- _Work request_
Write out again each line of the material below, unchanged, from the first one to the line that holds "Expand panel with the down arrow button".

- _Data to process_
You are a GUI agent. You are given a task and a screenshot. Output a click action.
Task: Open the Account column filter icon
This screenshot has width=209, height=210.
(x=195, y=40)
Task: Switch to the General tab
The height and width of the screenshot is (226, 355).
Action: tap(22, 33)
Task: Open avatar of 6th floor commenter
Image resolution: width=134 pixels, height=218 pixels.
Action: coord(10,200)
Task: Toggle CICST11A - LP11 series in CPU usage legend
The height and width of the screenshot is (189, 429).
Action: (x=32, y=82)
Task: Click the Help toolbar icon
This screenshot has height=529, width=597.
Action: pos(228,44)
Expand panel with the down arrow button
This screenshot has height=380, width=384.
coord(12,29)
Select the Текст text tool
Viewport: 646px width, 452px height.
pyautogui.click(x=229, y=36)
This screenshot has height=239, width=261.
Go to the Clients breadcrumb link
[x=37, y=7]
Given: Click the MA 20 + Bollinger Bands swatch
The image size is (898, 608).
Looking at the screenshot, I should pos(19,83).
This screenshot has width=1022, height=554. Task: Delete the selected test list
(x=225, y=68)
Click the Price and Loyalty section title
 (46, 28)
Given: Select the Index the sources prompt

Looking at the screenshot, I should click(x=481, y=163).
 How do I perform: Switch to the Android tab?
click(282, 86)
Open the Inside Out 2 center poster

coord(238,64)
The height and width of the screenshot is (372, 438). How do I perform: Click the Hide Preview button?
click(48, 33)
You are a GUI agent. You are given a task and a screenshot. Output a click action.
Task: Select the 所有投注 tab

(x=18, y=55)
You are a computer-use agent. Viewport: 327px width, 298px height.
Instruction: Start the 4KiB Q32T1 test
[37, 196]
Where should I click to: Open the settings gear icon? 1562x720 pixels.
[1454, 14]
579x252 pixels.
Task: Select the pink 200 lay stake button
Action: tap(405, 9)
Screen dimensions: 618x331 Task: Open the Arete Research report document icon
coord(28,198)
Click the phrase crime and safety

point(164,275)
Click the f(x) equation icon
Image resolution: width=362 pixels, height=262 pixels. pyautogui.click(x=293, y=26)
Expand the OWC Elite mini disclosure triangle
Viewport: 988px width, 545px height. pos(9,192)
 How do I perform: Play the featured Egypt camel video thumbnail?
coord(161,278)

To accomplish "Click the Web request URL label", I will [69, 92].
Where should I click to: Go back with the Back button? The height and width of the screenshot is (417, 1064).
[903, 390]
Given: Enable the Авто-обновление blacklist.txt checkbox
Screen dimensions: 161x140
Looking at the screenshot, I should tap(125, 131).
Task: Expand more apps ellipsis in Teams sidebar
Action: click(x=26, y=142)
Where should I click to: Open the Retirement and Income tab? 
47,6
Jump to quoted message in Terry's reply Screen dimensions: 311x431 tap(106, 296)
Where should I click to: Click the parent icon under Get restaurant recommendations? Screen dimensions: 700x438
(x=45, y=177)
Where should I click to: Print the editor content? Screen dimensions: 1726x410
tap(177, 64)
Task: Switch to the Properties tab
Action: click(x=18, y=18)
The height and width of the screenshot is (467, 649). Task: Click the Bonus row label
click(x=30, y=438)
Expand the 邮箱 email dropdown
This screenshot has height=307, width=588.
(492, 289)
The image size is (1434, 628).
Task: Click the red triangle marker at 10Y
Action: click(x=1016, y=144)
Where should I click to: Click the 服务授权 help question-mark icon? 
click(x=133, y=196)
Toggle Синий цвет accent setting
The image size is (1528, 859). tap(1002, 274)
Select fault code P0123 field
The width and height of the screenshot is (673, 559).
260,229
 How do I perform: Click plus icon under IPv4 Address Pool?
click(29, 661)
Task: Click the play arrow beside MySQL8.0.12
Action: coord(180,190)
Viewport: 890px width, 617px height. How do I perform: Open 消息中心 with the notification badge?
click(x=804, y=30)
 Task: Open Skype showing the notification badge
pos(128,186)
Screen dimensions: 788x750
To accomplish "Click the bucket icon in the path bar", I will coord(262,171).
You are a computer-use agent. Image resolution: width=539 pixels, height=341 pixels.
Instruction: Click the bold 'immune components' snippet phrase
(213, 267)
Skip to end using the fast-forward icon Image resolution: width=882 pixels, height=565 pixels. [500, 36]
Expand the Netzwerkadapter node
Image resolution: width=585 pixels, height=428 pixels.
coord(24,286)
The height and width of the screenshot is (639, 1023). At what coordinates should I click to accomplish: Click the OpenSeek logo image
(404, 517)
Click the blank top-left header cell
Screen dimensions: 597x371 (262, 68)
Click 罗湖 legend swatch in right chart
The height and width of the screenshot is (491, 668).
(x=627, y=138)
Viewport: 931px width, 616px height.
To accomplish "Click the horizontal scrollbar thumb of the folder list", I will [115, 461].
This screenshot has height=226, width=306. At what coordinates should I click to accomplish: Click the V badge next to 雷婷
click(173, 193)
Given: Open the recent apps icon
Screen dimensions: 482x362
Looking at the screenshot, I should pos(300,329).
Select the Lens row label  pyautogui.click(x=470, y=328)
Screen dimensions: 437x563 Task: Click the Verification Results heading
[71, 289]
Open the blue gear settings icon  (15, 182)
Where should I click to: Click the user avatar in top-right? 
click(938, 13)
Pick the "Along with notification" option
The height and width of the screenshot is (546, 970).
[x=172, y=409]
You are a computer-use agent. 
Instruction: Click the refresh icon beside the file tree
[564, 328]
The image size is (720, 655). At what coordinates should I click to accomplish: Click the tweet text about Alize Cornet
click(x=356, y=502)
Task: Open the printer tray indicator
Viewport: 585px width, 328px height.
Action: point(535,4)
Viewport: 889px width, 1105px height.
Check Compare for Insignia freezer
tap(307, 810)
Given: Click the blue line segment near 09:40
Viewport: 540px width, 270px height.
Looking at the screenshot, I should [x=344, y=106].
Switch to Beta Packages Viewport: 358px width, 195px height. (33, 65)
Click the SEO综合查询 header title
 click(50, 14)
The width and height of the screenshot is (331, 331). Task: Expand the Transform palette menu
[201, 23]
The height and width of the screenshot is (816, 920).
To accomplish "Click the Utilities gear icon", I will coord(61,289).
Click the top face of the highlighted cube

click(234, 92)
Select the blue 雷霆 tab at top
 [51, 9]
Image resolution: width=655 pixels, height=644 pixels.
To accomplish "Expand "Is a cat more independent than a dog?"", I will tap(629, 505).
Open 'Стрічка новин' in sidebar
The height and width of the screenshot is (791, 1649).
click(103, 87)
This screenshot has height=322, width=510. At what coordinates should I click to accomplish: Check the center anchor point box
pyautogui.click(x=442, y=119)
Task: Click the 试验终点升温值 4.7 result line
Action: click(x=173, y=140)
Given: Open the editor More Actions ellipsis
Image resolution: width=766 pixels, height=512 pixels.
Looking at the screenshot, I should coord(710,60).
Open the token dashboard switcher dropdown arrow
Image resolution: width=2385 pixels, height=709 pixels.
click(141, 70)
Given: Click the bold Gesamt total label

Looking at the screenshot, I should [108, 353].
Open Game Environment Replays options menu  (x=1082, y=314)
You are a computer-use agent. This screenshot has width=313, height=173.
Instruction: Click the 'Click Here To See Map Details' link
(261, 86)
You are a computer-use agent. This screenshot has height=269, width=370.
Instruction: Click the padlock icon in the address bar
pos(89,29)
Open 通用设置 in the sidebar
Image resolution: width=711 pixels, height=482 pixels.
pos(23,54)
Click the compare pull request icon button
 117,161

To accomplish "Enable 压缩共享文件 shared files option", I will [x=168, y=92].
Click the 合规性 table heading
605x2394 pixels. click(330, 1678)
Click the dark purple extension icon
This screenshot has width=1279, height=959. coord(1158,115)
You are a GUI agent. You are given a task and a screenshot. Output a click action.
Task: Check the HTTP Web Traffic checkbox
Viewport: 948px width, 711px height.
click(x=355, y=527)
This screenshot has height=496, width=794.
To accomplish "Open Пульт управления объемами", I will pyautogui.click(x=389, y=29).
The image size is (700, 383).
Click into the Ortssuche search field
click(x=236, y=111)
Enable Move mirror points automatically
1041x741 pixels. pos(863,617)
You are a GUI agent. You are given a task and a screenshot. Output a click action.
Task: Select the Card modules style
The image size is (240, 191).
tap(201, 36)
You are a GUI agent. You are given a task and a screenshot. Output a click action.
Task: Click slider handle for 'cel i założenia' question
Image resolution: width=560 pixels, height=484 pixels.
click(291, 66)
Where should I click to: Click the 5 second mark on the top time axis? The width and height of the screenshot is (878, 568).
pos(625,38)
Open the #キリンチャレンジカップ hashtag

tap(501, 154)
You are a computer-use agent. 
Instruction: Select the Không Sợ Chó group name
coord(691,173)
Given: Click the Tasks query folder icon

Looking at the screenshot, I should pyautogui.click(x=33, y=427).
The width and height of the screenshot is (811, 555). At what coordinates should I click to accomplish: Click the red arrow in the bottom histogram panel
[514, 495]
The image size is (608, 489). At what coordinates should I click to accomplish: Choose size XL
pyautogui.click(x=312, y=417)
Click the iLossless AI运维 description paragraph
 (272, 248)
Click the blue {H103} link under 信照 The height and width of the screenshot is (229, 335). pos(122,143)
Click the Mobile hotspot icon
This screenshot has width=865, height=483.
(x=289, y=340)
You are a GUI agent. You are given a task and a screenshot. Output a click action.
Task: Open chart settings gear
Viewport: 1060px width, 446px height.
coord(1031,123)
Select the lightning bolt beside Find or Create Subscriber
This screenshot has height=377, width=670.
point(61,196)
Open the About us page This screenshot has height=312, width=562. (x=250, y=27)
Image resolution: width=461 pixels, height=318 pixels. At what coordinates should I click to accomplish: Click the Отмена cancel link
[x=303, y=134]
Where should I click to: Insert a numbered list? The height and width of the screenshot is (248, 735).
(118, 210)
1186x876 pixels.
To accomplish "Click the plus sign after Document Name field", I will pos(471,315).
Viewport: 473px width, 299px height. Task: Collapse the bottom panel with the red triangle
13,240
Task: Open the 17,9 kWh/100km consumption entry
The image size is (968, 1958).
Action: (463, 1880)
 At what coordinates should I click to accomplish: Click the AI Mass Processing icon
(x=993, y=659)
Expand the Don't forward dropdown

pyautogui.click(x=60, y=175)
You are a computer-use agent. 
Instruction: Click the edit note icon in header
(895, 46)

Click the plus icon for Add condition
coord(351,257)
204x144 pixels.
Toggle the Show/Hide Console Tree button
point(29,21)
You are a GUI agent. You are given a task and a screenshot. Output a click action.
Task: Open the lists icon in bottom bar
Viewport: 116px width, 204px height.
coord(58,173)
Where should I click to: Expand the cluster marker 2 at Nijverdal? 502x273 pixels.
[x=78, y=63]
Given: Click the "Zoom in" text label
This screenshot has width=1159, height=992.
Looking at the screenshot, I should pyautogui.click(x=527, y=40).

- _Result of this task_
You are a GUI agent. You are given a task and a screenshot. Output a click action.
Task: Open the Account column filter icon
This screenshot has width=209, height=210.
(x=195, y=40)
Task: Switch to the General tab
The height and width of the screenshot is (226, 355).
Action: tap(22, 33)
Task: Open avatar of 6th floor commenter
Image resolution: width=134 pixels, height=218 pixels.
Action: coord(10,200)
Task: Toggle CICST11A - LP11 series in CPU usage legend
The height and width of the screenshot is (189, 429).
Action: (x=32, y=82)
Task: Click the Help toolbar icon
This screenshot has height=529, width=597.
Action: pos(228,44)
Expand panel with the down arrow button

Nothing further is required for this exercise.